READING PASSAGE:
● ● ● ●
Mariana Mazzucato says that rather than measuring the value of economic activity purely by its price, capitalism will be more purposeful when recognising that value is created collectively by business, government, and civil society

By Mariana Mazzucato*

One year ago, BlackRock chairman and CEO Larry Fink wrote a letter to 500 CEOs asking them to rethink their sense of purpose. “To prosper over time,” he wrote, “every company must not only deliver financial performance, but also show how it makes a positive contribution to society.”

Fink argued that companies’ excessive short-term focus was hurting their ability to create more value in the long run. Some prominent politicians – including US Senator Elizabeth Warren and (until Brexit torpedoed her policy agenda) British Prime Minister Theresa May – have also advocated a more inclusive and less predatory form of capitalism.
● ● ● ●
PROVIDED MATERIAL:
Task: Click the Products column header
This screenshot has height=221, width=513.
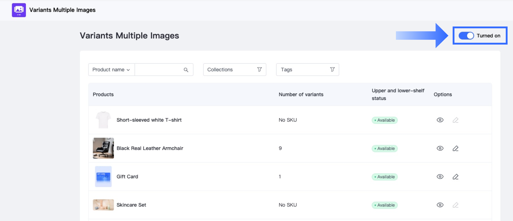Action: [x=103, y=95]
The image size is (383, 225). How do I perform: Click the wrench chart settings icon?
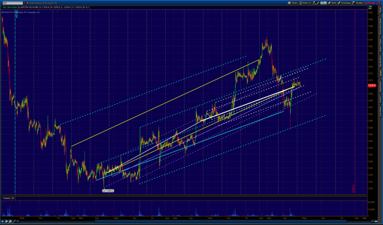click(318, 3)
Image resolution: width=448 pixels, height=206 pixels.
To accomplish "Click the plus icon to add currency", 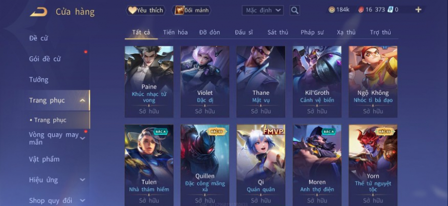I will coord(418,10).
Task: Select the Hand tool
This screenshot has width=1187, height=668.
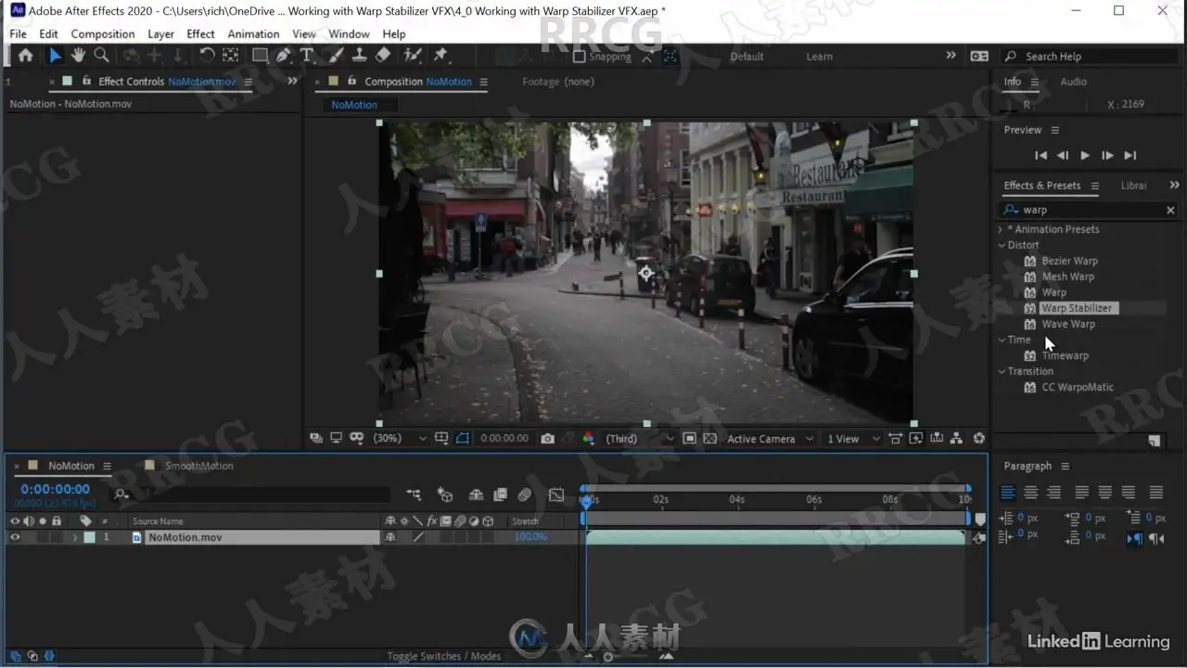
● ● ● ●
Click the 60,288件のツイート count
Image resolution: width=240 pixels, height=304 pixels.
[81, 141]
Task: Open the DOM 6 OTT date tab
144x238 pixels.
● ● ● ●
THE TASKS:
(1) Transcribe the part of the article on capitalism starting with "By Mariana Mazzucato*" and going on through "form of capitalism.".
(2) In the article on capitalism, to how many CEOs did Larry Fink send his letter?
(3) Name every person mentioned by name in the article on capitalism.
The records come from a different source than the article on capitalism.

ANSWERS:
(1)
By Mariana Mazzucato*

One year ago, BlackRock chairman and CEO Larry Fink wrote a letter to 500 CEOs asking them to rethink their sense of purpose. “To prosper over time,” he wrote, “every company must not only deliver financial performance, but also show how it makes a positive contribution to society.”

Fink argued that companies’ excessive short-term focus was hurting their ability to create more value in the long run. Some prominent politicians – including US Senator Elizabeth Warren and (until Brexit torpedoed her policy agenda) British Prime Minister Theresa May – have also advocated a more inclusive and less predatory form of capitalism.

(2) 500 CEOs.

(3) Mariana Mazzucato, Larry Fink, Elizabeth Warren, Theresa May